» Stored records
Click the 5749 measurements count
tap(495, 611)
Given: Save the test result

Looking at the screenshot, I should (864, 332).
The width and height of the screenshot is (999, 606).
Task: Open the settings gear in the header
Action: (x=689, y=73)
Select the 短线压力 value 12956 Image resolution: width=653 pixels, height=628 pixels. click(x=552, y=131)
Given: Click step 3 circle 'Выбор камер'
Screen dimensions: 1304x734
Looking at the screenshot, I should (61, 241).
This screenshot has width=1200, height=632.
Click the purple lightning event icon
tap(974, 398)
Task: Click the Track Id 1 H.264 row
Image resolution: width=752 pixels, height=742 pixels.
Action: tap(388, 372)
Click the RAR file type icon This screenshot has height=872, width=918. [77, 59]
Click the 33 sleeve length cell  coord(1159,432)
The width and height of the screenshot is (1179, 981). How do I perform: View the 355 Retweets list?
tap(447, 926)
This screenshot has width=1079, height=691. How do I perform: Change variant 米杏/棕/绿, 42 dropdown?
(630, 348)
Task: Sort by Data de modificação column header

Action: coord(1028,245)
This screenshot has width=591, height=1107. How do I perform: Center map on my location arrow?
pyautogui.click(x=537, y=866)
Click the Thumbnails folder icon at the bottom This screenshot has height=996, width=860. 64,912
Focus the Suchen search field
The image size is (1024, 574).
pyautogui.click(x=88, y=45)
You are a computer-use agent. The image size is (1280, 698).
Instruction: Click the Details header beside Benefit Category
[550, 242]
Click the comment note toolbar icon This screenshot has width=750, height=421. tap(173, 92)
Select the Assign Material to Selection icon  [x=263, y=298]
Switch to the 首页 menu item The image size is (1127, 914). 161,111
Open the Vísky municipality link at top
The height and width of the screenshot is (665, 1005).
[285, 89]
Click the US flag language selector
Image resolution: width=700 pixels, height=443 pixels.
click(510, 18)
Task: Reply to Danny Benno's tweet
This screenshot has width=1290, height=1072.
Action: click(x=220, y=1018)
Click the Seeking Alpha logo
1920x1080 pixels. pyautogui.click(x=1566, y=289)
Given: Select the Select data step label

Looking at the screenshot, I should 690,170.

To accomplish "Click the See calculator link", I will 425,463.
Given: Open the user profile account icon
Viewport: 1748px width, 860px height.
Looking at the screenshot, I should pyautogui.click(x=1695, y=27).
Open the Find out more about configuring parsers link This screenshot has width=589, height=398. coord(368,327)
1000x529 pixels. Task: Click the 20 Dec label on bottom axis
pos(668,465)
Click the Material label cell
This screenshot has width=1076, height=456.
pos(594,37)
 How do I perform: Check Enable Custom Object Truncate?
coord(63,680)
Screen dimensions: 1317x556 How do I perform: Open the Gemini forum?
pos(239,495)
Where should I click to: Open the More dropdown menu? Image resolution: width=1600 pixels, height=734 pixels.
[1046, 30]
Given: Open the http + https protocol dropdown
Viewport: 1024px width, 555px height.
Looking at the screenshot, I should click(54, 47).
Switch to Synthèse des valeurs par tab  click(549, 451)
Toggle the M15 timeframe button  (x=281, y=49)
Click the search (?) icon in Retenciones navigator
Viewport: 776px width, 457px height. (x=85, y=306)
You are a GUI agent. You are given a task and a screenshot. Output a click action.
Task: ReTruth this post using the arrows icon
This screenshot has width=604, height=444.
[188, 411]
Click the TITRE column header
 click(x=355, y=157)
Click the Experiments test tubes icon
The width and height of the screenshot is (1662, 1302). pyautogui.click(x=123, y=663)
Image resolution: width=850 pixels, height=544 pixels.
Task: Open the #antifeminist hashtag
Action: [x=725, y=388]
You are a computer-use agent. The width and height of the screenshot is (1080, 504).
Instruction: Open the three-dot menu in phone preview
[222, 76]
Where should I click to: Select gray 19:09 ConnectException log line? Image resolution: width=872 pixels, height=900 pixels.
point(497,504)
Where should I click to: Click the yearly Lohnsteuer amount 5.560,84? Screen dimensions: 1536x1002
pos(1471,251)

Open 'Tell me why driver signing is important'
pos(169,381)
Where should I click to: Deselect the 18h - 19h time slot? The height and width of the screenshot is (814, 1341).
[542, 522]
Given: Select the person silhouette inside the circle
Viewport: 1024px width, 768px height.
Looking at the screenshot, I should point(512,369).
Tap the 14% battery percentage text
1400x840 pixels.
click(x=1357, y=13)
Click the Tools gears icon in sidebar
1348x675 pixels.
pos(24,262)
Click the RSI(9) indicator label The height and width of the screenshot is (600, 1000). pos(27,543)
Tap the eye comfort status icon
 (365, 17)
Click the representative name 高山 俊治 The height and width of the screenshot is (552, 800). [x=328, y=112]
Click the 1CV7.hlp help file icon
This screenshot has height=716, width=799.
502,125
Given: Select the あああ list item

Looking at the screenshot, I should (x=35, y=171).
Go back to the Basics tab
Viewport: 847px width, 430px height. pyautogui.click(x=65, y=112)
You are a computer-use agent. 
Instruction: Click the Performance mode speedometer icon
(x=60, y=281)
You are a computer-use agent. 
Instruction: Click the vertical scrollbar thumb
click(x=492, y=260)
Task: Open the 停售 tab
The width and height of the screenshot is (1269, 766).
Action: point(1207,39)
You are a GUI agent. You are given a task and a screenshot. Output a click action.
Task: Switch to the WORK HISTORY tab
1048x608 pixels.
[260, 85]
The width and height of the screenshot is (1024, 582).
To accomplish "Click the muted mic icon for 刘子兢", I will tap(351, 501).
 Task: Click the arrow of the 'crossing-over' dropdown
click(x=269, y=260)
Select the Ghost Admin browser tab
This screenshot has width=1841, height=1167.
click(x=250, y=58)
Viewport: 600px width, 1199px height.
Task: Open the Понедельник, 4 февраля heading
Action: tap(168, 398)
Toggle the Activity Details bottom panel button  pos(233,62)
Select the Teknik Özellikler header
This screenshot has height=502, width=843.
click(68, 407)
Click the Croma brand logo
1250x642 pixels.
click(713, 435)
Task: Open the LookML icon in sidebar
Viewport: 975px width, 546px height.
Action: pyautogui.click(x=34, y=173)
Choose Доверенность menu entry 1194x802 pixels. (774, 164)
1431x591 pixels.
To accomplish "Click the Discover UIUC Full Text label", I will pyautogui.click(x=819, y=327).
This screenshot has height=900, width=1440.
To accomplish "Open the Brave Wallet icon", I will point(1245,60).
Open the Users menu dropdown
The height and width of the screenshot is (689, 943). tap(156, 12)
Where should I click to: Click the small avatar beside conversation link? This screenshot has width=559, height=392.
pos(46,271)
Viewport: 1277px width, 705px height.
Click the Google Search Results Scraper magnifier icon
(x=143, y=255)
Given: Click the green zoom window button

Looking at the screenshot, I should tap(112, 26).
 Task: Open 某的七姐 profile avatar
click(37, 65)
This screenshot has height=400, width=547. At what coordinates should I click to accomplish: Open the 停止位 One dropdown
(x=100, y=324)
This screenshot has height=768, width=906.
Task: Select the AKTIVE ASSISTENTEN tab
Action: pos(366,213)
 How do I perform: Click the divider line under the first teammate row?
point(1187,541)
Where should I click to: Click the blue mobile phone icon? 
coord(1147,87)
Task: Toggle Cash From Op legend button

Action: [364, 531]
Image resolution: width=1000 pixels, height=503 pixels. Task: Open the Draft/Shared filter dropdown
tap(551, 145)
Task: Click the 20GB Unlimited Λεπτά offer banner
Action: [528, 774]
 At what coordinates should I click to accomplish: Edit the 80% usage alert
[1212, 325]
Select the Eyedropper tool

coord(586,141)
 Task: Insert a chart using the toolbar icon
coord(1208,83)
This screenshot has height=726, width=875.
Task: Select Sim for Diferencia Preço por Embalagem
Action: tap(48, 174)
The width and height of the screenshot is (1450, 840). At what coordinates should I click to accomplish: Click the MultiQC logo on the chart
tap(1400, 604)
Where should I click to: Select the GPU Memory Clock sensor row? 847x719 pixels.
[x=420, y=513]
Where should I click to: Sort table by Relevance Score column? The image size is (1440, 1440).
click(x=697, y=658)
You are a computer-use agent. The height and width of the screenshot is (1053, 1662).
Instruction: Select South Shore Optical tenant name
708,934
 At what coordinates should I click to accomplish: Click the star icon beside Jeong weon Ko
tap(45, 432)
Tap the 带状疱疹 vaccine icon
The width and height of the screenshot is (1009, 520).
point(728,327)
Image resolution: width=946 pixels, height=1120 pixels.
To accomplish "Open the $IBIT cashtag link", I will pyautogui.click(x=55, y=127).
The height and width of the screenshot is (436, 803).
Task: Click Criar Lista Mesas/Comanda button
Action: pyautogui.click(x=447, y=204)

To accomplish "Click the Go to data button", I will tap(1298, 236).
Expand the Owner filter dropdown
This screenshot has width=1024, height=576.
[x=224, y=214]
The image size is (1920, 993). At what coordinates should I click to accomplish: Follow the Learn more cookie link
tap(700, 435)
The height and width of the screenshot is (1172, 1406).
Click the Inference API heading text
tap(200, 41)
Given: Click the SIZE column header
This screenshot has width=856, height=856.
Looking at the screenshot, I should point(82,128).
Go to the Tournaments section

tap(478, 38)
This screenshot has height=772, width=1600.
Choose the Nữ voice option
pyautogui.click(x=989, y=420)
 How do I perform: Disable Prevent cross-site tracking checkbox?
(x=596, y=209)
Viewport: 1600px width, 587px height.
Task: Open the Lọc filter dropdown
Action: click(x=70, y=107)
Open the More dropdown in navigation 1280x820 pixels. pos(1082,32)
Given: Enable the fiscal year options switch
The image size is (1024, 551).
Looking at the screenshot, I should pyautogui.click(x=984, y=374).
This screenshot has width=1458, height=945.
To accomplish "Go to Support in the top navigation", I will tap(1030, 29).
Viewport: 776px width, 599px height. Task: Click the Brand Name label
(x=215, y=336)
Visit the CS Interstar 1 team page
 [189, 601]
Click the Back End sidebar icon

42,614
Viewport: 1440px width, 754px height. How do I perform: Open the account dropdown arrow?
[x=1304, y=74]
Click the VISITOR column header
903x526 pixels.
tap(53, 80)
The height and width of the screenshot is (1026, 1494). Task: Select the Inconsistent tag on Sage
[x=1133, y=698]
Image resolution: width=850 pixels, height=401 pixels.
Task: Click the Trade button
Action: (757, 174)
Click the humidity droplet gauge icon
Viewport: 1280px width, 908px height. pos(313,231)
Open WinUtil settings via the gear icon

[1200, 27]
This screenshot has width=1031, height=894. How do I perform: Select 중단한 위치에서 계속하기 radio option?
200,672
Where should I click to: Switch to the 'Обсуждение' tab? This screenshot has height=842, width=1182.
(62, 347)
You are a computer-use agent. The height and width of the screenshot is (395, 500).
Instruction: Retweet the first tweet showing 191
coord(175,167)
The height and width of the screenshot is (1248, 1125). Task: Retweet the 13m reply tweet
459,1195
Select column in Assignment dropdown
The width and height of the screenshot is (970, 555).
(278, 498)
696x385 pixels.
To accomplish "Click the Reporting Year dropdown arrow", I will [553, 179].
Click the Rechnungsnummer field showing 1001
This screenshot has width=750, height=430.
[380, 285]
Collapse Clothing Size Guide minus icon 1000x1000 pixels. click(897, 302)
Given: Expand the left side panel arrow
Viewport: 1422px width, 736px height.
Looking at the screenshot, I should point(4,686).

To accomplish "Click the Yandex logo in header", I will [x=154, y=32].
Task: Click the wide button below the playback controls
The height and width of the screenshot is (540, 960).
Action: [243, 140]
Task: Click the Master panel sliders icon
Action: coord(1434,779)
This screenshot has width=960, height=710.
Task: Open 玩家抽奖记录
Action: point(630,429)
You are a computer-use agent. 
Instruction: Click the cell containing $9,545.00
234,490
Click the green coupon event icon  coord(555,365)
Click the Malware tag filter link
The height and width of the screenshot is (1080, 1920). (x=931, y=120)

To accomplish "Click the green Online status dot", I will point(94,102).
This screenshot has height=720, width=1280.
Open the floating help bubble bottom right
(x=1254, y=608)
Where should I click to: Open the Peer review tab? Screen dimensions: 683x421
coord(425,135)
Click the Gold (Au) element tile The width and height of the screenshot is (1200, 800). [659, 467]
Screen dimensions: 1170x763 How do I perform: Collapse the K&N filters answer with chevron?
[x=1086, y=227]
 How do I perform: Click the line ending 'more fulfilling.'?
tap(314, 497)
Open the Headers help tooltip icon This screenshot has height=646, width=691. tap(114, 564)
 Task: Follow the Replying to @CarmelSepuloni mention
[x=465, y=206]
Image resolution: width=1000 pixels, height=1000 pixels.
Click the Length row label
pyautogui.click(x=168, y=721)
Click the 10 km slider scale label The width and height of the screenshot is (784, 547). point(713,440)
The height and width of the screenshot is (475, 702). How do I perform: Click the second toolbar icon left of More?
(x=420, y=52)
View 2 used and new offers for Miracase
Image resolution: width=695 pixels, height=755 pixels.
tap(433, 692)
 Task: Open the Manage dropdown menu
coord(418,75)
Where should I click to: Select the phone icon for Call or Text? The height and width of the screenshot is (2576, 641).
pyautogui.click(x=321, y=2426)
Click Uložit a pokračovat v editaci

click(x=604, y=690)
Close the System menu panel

» Your instructions
Once you find the line with "Click the humidity droplet gauge icon" in the entries above, output it and each line after it up to and including the line with "Given: Expand the left side panel arrow", and nothing else.

» Reply to the task
Click the humidity droplet gauge icon
Viewport: 1280px width, 908px height. pos(313,231)
Open WinUtil settings via the gear icon

[1200, 27]
This screenshot has width=1031, height=894. How do I perform: Select 중단한 위치에서 계속하기 radio option?
200,672
Where should I click to: Switch to the 'Обсуждение' tab? This screenshot has height=842, width=1182.
(62, 347)
You are a computer-use agent. The height and width of the screenshot is (395, 500).
Instruction: Retweet the first tweet showing 191
coord(175,167)
The height and width of the screenshot is (1248, 1125). Task: Retweet the 13m reply tweet
459,1195
Select column in Assignment dropdown
The width and height of the screenshot is (970, 555).
(278, 498)
696x385 pixels.
To accomplish "Click the Reporting Year dropdown arrow", I will [553, 179].
Click the Rechnungsnummer field showing 1001
This screenshot has width=750, height=430.
[380, 285]
Collapse Clothing Size Guide minus icon 1000x1000 pixels. click(897, 302)
Given: Expand the left side panel arrow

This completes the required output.